Several labor & employment stories that have been in the news recently:
- The NLRB has extended the time to file briefs in the employee email case, Ceasars Entertainment. The new deadline is October 5. No word yet on why on why the Board decided on the extension.
- The President states that he is going to freeze federal pay, despite an apparent agreement on raises this year. He's using a provision that allows the President to make such actions because of economic exigency.
- The Washington Post has an interesting story on Lewis Hine--the photographer who talked his way into numerous early-1900s workplaces to take pictures of child laborers. Hine's photographs are credited as a major impetus for the FLRA's anti-child labor laws. Check out the Library of Congress collection of his photographs.
- Check out this opinion piece on "two-tier" unions.
And remember, Happy Labor Day tomorrow!
Wednesday, August 15, 2018
The NY Times has a story on Muriel Pénicaud, the French labor minister who has been leading the charge of reforming France's labor regulations. Macron, the French President, has been trying to get reforms through for a while but has been largely stymied by protests (you've got to hand it to the French, their capacity to protest may exceed even their cooking talent). As a result, Pénicaud has been embarking on a long series of negotiations with unions and businesses. Stay tuned for what the final results may be.
Also--shameless plug warning--if you want to compare France's legal and social welfare protections for dismissed workers, check out this article that I co-authored with Sam Estreicher, Comparative Wrongful Dismissal Law: Reassessing American Exceptionalism, 92 North Carolina Law Review 343 (2014). We compared not only the laws as written, but also how they operate (e.g., average win rates, average/maximum/minimum awards) for twelve countries, including the U.S.
Thursday, August 9, 2018
NYC's City Council just passed legislation to stop issuing new ride-hailing licenses for one year.
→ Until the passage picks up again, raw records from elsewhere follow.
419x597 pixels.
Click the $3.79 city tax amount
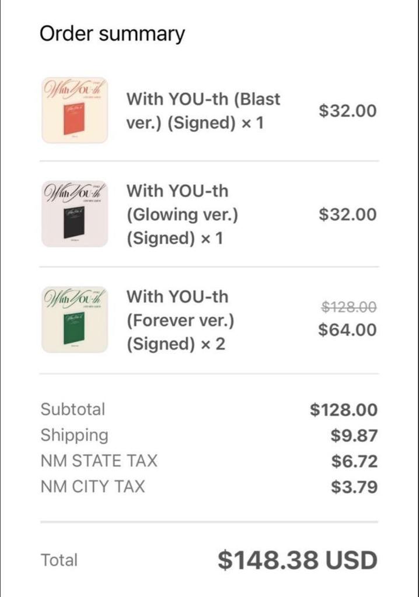[354, 487]
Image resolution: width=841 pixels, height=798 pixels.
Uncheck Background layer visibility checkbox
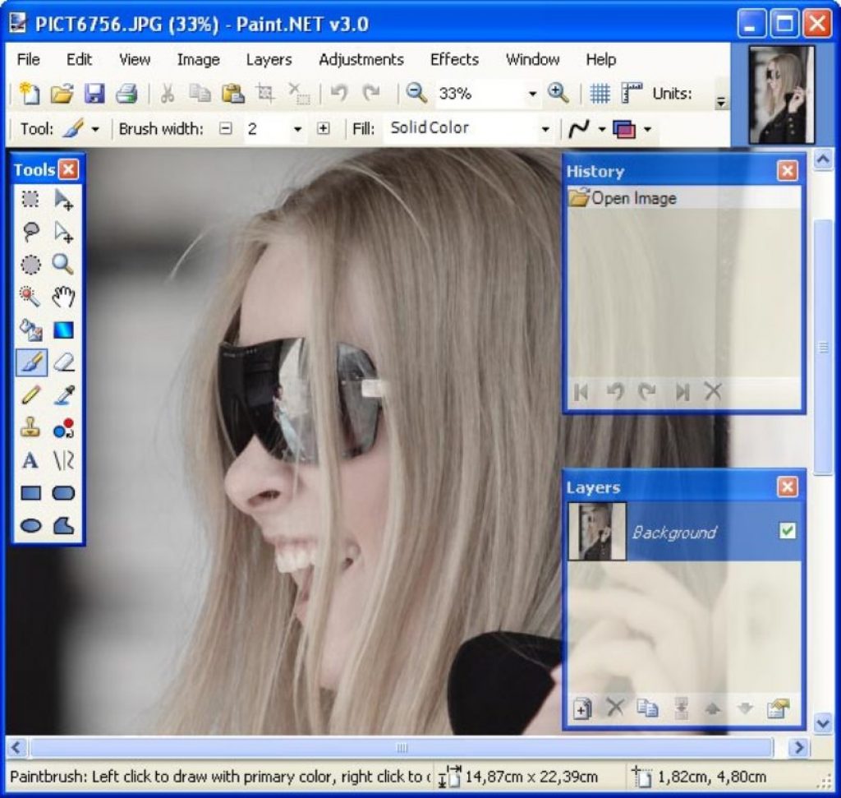pos(787,532)
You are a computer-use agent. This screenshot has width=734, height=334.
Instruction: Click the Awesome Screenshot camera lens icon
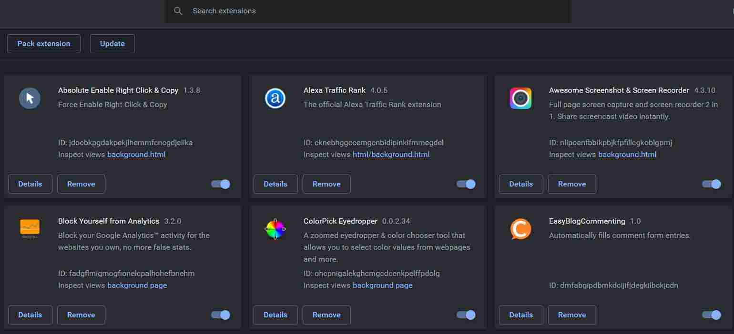click(x=520, y=98)
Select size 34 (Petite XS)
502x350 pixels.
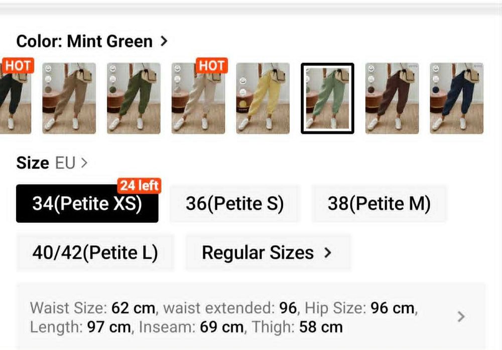coord(87,203)
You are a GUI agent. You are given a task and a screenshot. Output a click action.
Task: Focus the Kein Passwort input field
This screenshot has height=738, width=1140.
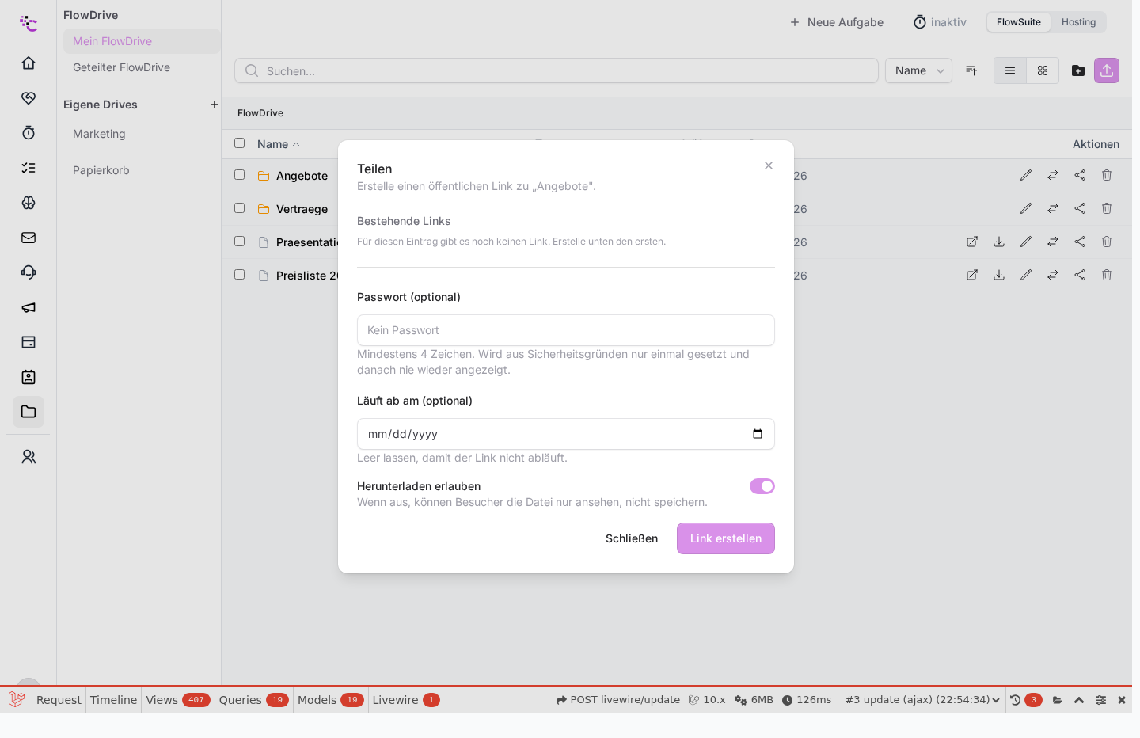pos(566,330)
The legislation also requires Uber and similar companies to ensure that drivers earn at least $17.22 per hour (calculated over a week)--like the FLSA tip rule, if drivers don't make that much, the companies must pay the drivers the difference. This can be significant especially in a city like NYC, where almost 85% of drivers make below $17.22/hour and two-thirds of drivers work full-time for ride-hailing companies.
I find the minimum pay provision to be interesting because it puts in motion something I've been thinking about for a while. One of the difficulties in the current "employee"/"not-employee" dichotomy is how much rides on that distinction (pun intended). It's always struck me that this definitional question misses the point. We're stuck with this outmoded definitional hang-up because of current law, but the real question we should be asking is what type of protections do we want for which type of workers. There will always be difficult line drawing, but I think there are areas of agreement. For instance, we've got a long-standing policy of ensuring a minimum pay for the vast majority of "employees." Are there many workers--even those currently classified as independent contractors--who shouldn't also receive at least $7.25/hour? I don't think so. Same for workplace safety and other protections. The devil's in the details, to be sure, but NYC's new legislation represents one step in the direction of ensuring worker rights, rather than just employee rights. And it's a move I'm glad to see.
Finally, a brief plug for a recent article I co-authored with Joe Seiner exploring non-traditional collective action in ride sharing and other modern industries. There's a lot of interesting things going on, but also a lot of legal questions prompted by new activity fitting into old laws.